An arc fault circuit interrupter protects against electrical discharge characterized by low and erratic current resulting, for example, from a damaged extension cord or an improperly installed wall receptacle. Arc fault interrupters are commonly configured in one-pole and two-pole circuits that utilize current transformers and current sensors to detect arc faults and over-currents. When such a hazard is detected, a trip device is activated to open the circuit.
Bimetal thermal trip devices typically include a bimetal current sensor in a two-pole circuit breaker. A ground fault detecting current transformer is associated with one of the two poles. If the breaker trips when no power is sensed on a side of the current transformer, and if the bimetal current sensor is at a potential equal to that of the pole conductor associated with the transformer, a large spurious signal may enter an over-current sensor circuit and cause the breaker to work incorrectly.

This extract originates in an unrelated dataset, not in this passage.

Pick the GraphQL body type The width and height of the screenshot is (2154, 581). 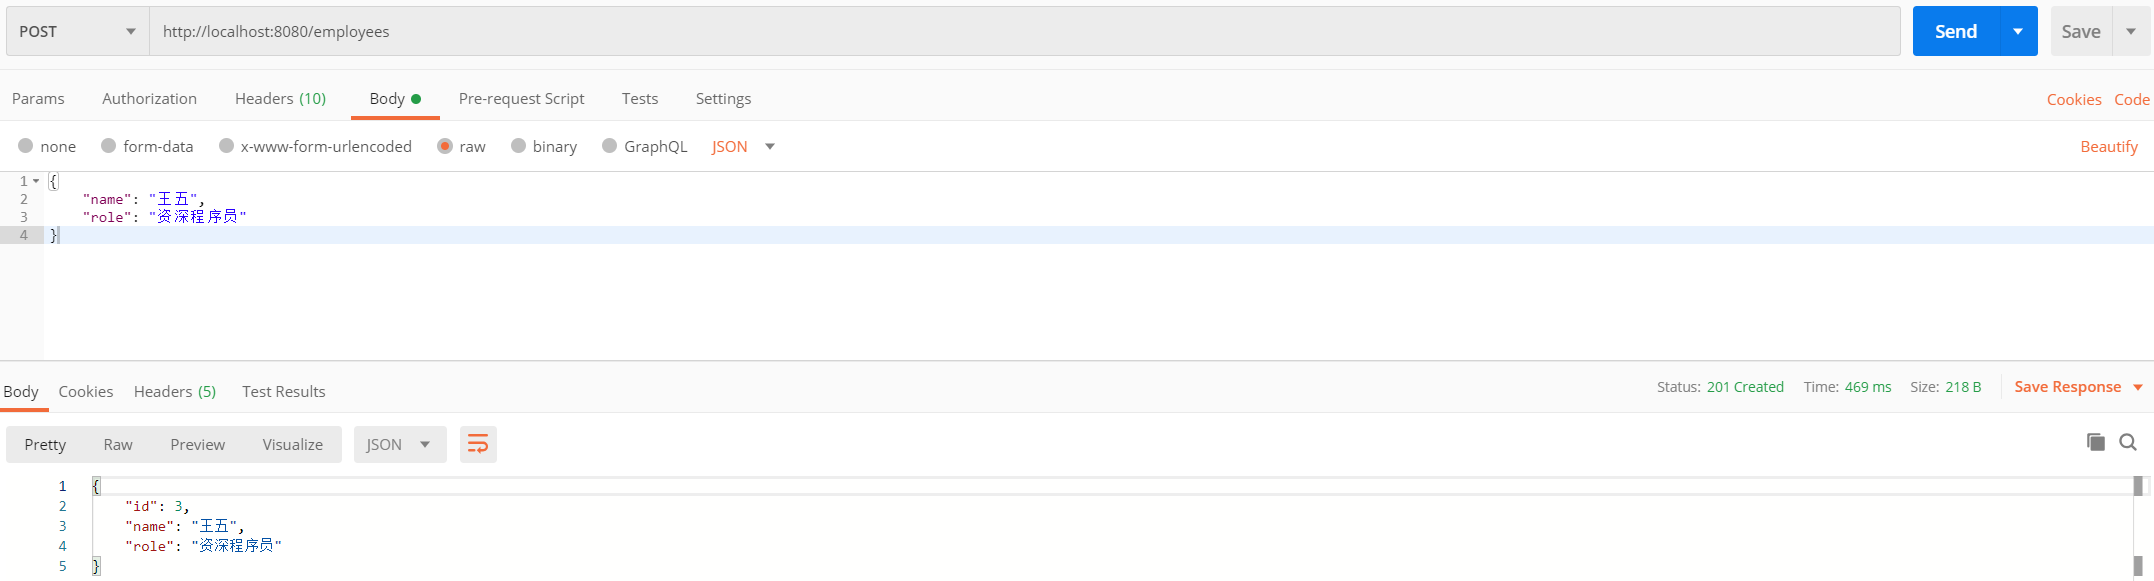click(x=609, y=146)
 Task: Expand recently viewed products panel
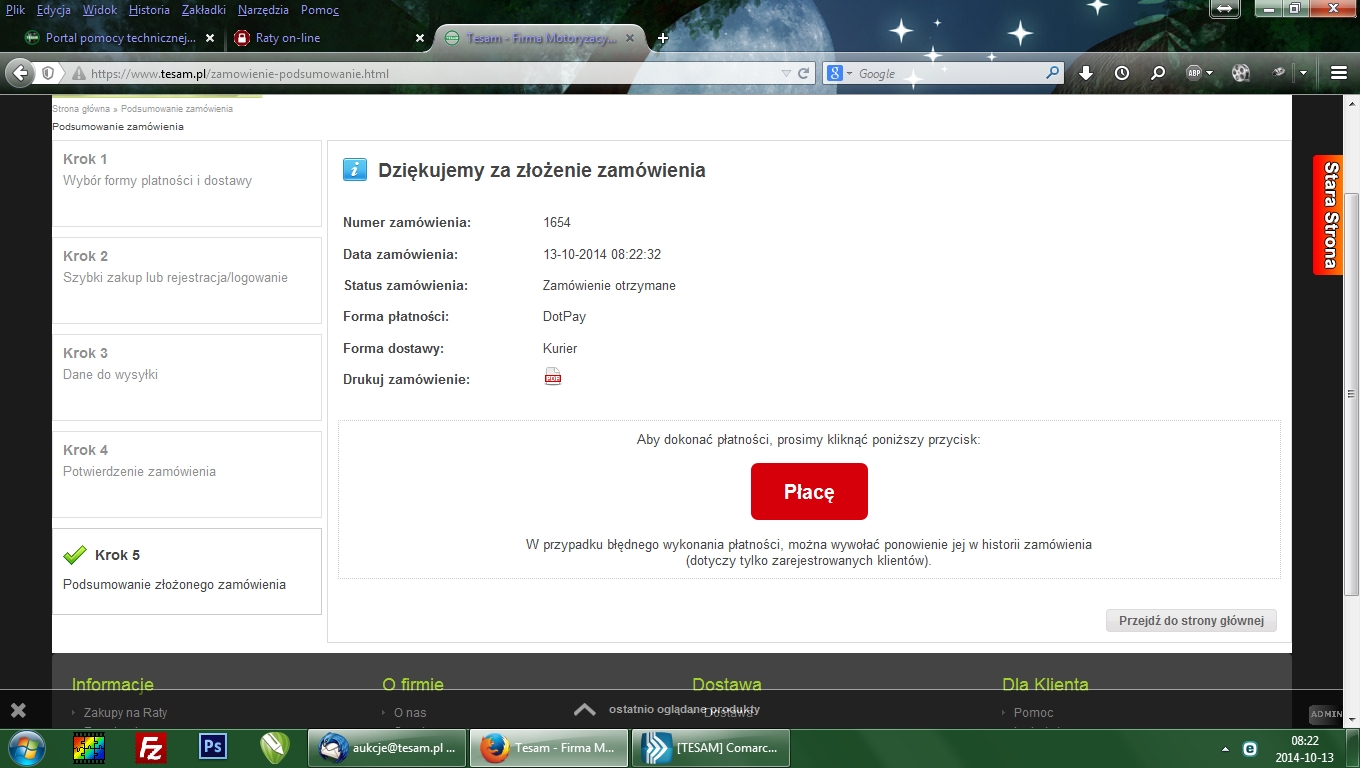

One-pole arc fault circuits have been adapted to two-pole breaker circuit configurations. Such circuits typically are complex, particularly where powered from a pole not associated with the transformer. Thus, for example, one known two-pole configuration references three separate ground potentials and includes two opto-couplers. A ground reference for each over-current sensor is referenced to the bimetal resistor at its associated pole potential, and power for each sensor circuit is derived from a neutral conductor. The trip circuit contains a ground leakage detection circuit and is powered by a full-wave power supply. Over-current trip signals are relayed to the trip circuit by the two opto-couplers. As the above described circuit illustrates, prevention of spurious trip signals has entailed additional power supply circuitry and use of opto-couplers or other devices capable of transferring a signal across high voltages.
In an exemplary embodiment, a circuit for detecting arc faults and over-currents includes a ground fault circuit and two over-current detection circuits. Each over-current detection circuit includes a Hall effect current sensor configured to determine a current in a corresponding pole conductor. The ground fault and over-current detection circuits are referenced to a single ground and configured to receive power from a single power supply. In operation, a current signal is sensed by a Hall effect sensor with reference to the single ground and without a metallic connection between the sensor and the pole conductor.
The above described circuit allows a two-pole breaker circuit to be configured in a form similar to a one-pole circuit and also eliminates tripping caused by spurious signals from bimetal sensors.